WORK ORDER →
One line at a time, check the entries below for the word "will", and copy each line that has it.

Extracted records
-- Opening Marker --
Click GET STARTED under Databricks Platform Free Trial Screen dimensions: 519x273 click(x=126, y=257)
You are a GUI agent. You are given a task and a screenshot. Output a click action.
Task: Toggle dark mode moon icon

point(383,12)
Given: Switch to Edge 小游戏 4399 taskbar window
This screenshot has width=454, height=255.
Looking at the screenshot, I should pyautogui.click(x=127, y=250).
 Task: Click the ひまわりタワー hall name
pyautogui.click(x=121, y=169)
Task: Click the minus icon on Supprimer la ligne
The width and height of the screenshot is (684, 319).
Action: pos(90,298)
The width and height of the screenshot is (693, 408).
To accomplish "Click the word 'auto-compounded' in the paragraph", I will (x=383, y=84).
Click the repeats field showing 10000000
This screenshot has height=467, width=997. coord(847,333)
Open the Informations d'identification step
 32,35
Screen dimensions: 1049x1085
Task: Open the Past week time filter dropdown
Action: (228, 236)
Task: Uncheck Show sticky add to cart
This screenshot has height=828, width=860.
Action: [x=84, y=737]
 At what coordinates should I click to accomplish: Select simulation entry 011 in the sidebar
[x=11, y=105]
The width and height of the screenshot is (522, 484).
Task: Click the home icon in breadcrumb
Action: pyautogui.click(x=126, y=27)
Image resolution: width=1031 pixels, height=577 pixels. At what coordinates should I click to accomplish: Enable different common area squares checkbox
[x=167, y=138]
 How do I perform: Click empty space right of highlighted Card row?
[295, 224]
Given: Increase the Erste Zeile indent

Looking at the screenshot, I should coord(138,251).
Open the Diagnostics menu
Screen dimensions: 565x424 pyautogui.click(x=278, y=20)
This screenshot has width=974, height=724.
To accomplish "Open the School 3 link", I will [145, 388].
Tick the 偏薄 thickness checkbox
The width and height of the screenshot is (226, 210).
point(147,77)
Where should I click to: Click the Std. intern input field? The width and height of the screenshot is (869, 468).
-- Closing Marker --
RESULT →
To accomplish "Click the word 'auto-compounded' in the paragraph", I will (x=383, y=84).
To accomplish "Open the School 3 link", I will [145, 388].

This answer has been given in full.